The ruins of Palmyra still stand in the eastern desert of Syria and are well worth a visit. Much of what remains provides evidence of the main developments of the city across the centuries since its founding. The high water mark of Palmyra's history comes some two hundred years after this tale when the warrior queen, Zenobia, briefly threatened to overrun the eastern half of the Roman Empire. That is an epic tale in itself (and one I might well turn to at a later date!). I have taken a few liberties with the layout of the city as it would have been in the mid-first century. A vast temple was built over where the citadel of this book would have been, and I have largely followed the lines of the later walls.
The kingdom of Palmyra occupied a critical position between two powerful empires who were separated by desert. Rome and Parthia had long been engaged in a protracted cold war that had, on occasion, flared up into open warfare. Rarely had these conflicts been resolved in Rome's favour. General Crassus, at the head of a mighty army, had been annihilated at Carrhae in the first century BC, and Mark Antony failed in a disastrous campaign a few years before he was crushed by his political rival Octavian (the future Augustus).
Ultimately Palmyra was annexed and brought into the Roman province of Syria around the time this novel is set.
The typical means by which this was achieved was through a treaty conferring client kingdom status on the small kingdoms that surrounded the Roman Empire. In exchange for Roman protection, the autonomy of the kings who signed these treaties was gradually eroded until their lands were absorbed into the Empire.

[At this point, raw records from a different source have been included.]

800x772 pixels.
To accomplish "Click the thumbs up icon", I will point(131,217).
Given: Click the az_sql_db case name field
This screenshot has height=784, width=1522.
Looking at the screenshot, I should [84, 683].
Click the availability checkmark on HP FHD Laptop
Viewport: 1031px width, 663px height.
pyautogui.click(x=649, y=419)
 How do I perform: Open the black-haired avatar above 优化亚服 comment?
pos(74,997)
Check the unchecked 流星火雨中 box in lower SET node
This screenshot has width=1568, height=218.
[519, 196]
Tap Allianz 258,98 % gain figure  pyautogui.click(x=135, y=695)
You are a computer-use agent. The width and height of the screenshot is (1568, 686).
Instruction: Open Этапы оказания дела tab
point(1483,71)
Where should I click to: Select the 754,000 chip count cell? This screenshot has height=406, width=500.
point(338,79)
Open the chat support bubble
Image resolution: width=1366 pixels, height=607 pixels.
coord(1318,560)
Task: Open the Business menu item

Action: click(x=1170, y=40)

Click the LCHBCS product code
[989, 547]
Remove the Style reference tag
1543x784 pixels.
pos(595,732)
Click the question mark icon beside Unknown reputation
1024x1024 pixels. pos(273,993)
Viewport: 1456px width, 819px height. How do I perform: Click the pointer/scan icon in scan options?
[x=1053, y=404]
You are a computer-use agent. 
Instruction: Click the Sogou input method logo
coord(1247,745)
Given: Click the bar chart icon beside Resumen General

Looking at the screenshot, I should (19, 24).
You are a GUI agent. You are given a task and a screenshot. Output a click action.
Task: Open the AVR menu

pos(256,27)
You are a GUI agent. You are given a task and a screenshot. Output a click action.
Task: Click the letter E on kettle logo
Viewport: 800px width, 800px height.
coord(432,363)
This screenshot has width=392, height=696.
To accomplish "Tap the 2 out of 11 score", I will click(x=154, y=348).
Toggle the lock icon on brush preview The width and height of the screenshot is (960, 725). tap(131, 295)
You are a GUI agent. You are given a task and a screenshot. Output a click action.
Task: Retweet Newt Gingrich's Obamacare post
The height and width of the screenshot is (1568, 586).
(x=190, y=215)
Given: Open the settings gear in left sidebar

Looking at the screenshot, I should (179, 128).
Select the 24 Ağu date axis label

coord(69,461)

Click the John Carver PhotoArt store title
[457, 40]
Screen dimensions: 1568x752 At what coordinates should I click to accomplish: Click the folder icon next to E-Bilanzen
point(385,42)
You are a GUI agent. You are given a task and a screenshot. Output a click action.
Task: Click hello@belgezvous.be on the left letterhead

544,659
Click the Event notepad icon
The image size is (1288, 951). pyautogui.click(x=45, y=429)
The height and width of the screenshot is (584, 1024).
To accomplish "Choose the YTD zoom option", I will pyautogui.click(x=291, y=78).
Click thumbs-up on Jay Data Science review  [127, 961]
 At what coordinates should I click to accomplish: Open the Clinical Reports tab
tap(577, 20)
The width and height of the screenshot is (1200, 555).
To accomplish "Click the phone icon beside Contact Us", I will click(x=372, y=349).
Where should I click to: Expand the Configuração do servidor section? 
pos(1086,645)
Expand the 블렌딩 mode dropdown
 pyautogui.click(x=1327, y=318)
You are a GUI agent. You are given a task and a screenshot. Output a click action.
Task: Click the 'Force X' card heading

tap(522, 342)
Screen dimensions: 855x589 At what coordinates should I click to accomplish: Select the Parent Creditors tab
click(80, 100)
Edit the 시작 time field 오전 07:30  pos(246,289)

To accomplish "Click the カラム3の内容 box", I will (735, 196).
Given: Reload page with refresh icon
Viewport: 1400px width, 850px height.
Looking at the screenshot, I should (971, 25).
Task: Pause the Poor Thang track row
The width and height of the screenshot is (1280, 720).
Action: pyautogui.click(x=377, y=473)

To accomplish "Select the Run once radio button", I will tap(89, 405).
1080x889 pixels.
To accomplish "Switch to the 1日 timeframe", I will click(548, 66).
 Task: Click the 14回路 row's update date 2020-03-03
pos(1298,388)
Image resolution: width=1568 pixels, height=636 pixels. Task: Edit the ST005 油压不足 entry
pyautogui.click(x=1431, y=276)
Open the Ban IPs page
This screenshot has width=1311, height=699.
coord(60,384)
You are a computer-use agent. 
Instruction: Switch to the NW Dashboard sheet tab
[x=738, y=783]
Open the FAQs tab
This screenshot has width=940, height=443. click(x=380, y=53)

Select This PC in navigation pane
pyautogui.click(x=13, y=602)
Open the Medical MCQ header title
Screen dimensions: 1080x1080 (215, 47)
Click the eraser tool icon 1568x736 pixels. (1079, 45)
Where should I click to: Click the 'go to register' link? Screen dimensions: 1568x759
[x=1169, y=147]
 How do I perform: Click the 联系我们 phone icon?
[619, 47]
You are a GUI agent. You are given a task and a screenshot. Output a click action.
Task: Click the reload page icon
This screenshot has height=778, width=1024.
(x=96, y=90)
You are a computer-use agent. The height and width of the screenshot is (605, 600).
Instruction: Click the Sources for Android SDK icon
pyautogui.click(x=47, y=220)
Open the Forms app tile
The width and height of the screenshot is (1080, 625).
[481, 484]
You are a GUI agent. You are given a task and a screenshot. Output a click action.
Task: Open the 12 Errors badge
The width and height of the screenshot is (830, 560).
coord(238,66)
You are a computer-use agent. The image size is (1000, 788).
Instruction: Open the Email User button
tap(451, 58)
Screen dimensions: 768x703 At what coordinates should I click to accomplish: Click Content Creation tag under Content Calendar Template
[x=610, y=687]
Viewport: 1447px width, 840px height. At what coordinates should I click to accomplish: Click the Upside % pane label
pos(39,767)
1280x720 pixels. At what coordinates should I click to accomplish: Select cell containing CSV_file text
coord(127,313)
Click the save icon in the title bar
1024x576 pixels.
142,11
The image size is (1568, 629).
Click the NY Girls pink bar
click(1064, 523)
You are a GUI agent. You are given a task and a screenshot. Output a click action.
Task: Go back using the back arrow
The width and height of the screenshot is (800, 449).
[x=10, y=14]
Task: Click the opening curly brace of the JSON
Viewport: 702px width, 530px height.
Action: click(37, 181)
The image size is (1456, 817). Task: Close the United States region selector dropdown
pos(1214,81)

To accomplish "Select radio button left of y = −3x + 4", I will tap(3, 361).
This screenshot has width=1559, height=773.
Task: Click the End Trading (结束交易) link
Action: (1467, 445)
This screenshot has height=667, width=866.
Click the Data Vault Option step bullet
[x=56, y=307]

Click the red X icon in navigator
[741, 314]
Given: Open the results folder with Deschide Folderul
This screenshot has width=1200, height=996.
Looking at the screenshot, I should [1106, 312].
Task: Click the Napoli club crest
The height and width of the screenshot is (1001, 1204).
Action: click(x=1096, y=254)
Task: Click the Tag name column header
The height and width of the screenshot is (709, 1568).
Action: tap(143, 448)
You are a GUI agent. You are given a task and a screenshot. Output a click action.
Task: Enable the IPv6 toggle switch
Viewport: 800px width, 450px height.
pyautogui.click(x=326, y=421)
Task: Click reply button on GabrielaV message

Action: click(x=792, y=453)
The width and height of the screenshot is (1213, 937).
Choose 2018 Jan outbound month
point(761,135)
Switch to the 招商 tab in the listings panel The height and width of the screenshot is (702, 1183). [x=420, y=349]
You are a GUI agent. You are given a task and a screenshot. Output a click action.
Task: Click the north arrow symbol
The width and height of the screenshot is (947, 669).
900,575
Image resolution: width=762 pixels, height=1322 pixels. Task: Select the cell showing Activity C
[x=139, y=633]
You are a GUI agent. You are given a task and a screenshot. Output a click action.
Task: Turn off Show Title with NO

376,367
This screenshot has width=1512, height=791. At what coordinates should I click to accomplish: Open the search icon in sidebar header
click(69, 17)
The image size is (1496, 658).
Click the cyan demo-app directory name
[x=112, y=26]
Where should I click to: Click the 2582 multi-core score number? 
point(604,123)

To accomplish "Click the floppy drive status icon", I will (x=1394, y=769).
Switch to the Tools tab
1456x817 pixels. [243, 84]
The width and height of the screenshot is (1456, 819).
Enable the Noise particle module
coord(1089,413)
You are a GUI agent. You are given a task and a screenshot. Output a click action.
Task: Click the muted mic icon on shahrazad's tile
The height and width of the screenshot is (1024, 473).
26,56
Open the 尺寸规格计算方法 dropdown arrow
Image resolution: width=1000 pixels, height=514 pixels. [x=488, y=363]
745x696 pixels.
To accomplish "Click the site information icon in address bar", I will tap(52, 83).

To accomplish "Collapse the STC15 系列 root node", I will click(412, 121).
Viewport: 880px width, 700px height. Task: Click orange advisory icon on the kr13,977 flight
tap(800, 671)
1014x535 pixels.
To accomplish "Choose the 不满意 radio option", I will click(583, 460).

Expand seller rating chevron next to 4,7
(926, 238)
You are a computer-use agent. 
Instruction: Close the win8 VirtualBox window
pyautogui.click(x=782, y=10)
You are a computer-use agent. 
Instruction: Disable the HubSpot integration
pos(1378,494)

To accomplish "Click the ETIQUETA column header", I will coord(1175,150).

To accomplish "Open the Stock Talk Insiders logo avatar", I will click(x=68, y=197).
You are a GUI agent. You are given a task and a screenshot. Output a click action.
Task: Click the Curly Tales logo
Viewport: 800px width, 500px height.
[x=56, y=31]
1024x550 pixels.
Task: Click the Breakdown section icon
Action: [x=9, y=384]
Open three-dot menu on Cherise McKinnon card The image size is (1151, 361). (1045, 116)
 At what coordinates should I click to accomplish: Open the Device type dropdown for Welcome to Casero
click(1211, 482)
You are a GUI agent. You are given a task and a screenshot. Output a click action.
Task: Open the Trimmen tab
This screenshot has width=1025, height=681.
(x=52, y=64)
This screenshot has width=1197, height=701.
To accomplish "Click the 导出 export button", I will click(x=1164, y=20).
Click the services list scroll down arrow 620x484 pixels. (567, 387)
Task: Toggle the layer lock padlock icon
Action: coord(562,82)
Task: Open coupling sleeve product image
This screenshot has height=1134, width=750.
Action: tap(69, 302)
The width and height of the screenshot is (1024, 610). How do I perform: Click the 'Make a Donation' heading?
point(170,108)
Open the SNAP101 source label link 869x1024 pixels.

The key difficulty faced by Roman armies was the highly mobile nature of the Parthian army, which was made up of mounted missile troops and a small force of heavy shock cavalry. The Romans had great difficulty in finding a way to pin the enemy down long enough for the legions to close on them. An early case of asymmetrical warfare, one might argue.The only way to force the Parthians into a full-on battle would have been to choose a confined ground over which the armies must clash. The trick of it would be to lure the Parthians in, since they would be very wary of closing with the Romans unless the prospect of victory was imminent. In other words, something very much along the lines of the plan conceived by the acting prefect of the Second Illyrian.